The inquiry is investigating allegations that members of the Defence Force killed six Afghan civilians during a military operation in 2010 and the military then covered up what happened.
Today's hearing began with a karakia and waiata, followed by a welcome from one of the Inquiry members, the former Supreme Court Judge, Sir Terrence Arnold QC.
Before presentations began, the lawyer for the Afghanistan villagers, Deborah Manning sought a closed meeting with the Inquiry, but Sir Terence Arnold refused that.
Ms Manning said she had several concerns, which she wished to have addressed, including the taking of evidence from the Afghanistan villagers.
"Things are becoming critical in terms of the timing of that; there are significant logistical issues and inter-linked with that, the funding has still not been resolved, which is directly impacting on our ability to participate - and this has been going on for nearly a year now.
"An extension for the Inquiry's reporting requirements has been sought from the Attorney-General and it is not clear if it has been granted, or how long has been sought, which has a direct impact on us as core participants.
"This has led to a lack of clarity for us in terms of the work we need to be preparing for, which is directly impacting on [Ms Manning], both professionally and personally."

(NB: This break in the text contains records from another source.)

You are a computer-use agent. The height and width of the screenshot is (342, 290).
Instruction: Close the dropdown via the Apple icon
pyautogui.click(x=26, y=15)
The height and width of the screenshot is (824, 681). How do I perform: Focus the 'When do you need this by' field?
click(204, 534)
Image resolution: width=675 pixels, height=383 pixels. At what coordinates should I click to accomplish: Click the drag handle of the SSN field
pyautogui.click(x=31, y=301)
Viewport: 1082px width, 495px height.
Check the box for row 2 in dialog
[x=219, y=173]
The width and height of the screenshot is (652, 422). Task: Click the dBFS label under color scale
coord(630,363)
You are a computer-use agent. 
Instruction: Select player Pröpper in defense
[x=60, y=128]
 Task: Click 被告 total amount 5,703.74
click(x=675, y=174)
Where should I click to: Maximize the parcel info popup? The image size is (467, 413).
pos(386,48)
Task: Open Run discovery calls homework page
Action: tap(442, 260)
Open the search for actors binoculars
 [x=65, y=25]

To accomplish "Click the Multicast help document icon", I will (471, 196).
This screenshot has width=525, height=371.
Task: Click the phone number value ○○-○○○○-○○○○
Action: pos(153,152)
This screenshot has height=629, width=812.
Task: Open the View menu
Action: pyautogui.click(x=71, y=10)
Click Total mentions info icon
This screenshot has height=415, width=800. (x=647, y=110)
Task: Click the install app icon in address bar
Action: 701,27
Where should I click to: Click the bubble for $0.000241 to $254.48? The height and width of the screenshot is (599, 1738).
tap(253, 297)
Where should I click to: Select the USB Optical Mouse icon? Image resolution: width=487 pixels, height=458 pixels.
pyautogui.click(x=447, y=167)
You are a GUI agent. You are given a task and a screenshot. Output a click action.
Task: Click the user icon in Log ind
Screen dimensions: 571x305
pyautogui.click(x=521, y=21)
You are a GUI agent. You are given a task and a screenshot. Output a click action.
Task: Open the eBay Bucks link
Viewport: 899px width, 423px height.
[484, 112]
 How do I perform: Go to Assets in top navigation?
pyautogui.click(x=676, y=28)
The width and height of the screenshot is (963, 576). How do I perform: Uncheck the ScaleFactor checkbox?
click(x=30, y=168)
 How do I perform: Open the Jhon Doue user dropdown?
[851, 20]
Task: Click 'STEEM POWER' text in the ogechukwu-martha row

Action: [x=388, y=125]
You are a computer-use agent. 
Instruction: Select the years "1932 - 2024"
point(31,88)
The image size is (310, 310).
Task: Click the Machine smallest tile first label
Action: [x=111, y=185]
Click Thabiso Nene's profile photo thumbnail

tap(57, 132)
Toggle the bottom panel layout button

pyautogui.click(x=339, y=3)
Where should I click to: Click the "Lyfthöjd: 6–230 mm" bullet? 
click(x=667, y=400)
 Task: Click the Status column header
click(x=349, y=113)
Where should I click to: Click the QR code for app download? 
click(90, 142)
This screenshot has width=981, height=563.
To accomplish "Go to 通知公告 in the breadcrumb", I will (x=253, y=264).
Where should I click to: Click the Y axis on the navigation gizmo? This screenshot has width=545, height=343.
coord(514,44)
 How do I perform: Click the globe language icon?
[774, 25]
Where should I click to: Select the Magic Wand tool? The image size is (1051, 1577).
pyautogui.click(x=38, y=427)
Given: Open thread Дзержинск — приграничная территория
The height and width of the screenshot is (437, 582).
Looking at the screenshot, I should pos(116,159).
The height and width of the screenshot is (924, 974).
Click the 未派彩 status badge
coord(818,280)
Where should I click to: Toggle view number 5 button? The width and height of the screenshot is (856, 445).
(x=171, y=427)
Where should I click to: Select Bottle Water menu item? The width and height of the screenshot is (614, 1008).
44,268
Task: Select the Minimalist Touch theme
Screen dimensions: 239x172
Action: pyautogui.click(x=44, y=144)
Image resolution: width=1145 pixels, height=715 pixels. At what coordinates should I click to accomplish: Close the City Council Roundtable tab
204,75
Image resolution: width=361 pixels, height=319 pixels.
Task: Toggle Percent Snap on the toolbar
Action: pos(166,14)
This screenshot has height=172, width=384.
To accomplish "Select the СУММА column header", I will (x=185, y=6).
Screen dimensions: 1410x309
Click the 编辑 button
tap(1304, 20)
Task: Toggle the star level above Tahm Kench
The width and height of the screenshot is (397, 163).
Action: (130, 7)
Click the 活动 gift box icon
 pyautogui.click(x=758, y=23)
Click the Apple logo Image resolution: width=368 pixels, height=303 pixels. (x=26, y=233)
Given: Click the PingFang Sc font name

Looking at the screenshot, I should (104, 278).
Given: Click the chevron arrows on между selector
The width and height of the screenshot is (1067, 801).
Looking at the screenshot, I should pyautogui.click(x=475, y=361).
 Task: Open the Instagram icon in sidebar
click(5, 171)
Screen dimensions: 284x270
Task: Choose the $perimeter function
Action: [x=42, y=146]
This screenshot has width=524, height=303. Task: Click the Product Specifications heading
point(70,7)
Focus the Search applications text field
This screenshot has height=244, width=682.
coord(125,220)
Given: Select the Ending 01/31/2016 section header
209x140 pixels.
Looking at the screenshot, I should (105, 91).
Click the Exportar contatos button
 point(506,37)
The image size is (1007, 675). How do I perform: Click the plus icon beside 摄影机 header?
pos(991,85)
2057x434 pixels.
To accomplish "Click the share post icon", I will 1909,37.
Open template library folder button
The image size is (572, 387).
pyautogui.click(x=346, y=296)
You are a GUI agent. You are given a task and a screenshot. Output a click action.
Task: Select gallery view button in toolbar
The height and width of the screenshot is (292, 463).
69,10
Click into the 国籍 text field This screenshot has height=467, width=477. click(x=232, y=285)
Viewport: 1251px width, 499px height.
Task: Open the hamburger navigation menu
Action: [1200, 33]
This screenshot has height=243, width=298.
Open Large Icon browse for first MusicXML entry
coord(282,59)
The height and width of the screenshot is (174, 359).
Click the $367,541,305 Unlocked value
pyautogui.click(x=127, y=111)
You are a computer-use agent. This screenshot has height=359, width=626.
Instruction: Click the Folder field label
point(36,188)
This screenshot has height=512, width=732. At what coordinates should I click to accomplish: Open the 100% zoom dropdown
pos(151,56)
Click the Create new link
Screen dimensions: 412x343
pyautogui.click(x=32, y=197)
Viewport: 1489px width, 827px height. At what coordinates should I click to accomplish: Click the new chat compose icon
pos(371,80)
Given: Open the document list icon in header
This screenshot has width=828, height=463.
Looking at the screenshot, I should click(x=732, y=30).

Sir Terrence declined her request for a meeting with the Inquiry and asked her to put her concerns in writing.
The former head of the Australian Defence Force, Sir Angus Houston is now making a presentation, outlining Australian involvement in military operations in Afghanistan.
At the start of his statement he offered condolences to New Zealand for the Christchurch terror attacks.
As he spoke, a protestor in the hearing room held up a photo of a small child, with the caption, "Fatima aged 3, killed by NZSAS terror raids".
Sir Angus told the inquiry that early on, international military operations in Afghanistan were not unified and lacked cohesion, whereas the Taliban insurgents had clear lines of authority and direction.
He also pointed to the difficulties encountered in Afghanistan, including non-existent means of communications and infrastructure.
"The extent of paved road outside the capital, Kabul, was minimal; and the prevalence of the opium/narcotics trade and the crime this manifested.
"If these conditions did make conditions easy for our forces, then there was also a highly capable, organised and decentralised insurgency seeking to evict the foreign forces."
Sir Angus said he would not be casting any judgment on the Inquiry's central focus - an operation by the New Zealand Defence Force, because to do so would be entirely inappropriate.